# Is it possible to be an MBTI ENFP, but Socionics SEE / Se-lead?



## Animal (May 29, 2012)

I don't know socionics really, or the underlying implications of the system. I am certain of my MBTI type, which is ENFP. 

Close friends have told me I'm a clear IEE, but I always like figuring things out for myself, so what I am wondering is: Why do I seem to fit the SEE descriptions more than IEE? I've looked into some other types, and at this point I'm leaning heavily towards my creative function being Fi, but I do have a much more goal-oriented, action-oriented mentality than seems to be ascribed to socionics Ne lead. I am not sure if I'm missing something... or thinking about this in an over-simplified way, which may be the case because I'm new to the system. 

I don't mean to turn this into a type-me thread, but rather, I would love to hear thoughts about how the functions can be represented differently over the MBTI vs. Socionics platform - specifically, Se lead vs. Ne lead.


----------



## cyamitide (Jul 8, 2010)

There was a similar discussion started here: http://personalitycafe.com/socionics-forum/142669-socionics-ne-compared-jungian-se.html

You'd have to explain how MBTI intuition can be equivalent to Socionics sensing on your personal example.


----------



## aestrivex (Mar 7, 2011)

a discussion about how one element from one system purports to describe a function of a different system, is considerably different from the question at hand. to which i respond, i don't really care; i have no objection to the possibility.


----------



## itsme45 (Jun 8, 2012)

Maybe said:


> I don't know socionics really, or the underlying implications of the system. I am certain of my MBTI type, which is ENFP.
> 
> Close friends have told me I'm a clear IEE, but I always like figuring things out for myself, so what I am wondering is: Why do I seem to fit the SEE descriptions more than IEE? I've looked into some other types, and at this point I'm leaning heavily towards my creative function being Fi, but I do have a much more goal-oriented, action-oriented mentality than seems to be ascribed to socionics Ne lead. I am not sure if I'm missing something... or thinking about this in an over-simplified way, which may be the case because I'm new to the system.
> 
> I don't mean to turn this into a type-me thread, but rather, I would love to hear thoughts about how the functions can be represented differently over the MBTI vs. Socionics platform - specifically, Se lead vs. Ne lead.


Depends on how you use/view the systems. E.g. if you take MBTI as just cognitive thinking styles and socionics as some more behaviour based system, which you'd be doing if you only use type descriptions, then sure, why not Ne in one system and Se in the other one.
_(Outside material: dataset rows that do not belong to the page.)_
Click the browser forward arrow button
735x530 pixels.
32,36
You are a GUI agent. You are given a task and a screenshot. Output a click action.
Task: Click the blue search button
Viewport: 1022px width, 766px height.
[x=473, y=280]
If you do view both systems as dealing with the cognitive level and behaviour is just on the side, then I'd say MBTI Ne doesn't directly translate to socionics Se in any way. It's still possible to be two different types though, for example if MBTI Ne describes one side of you and socionics Se another side of yours; or possible by neither being a particularly good fit 

I'm curious, does everything else fit you about socionics Ne beyond this issue of being a goal-oriented person?


----------



## LibertyPrime (Dec 17, 2010)

@Maybe

Reality is what it is and you are what and who you are. Only your own perception of yourself aka the reality that you percieve through your cognition is the problem here. People are not able to fully percieve reality and as such you will not be able to percieve yourself fully, objectively as a whole.

This means you as a whole never change, you remain your dynamic self, only your perception of your type changes. Regardless of what lable or identity you give yourself based on your flawed and subjective perception, you will remain what you are. What adds to the problem is that you are a dynamic active/reactive system which adapts to the world and/or makes the world adapt to itself. This plus the sheer range of behavior that isn't always predictable and which depends on a lot of variables makes typing based on abstract functions, descriptions or even through the help of others nigh impossibly difficult.

You will see one side of yourself, others may see another and another and so on, yet you still are just one person, unless you have Dissociative Identity Disorder, something that would complicate things further lol.

o.o so the answer would be yes and no, it depends on how you interpret Ne MBTi vs Se socionics, it changes nothing but your understanding of it.


----------



## Animal (May 29, 2012)

itsme45 said:


> I'm curious, does everything else fit you about socionics Ne beyond this issue of being a goal-oriented person?


I don't know... where can I find out more about each function and its meaning in socionics? 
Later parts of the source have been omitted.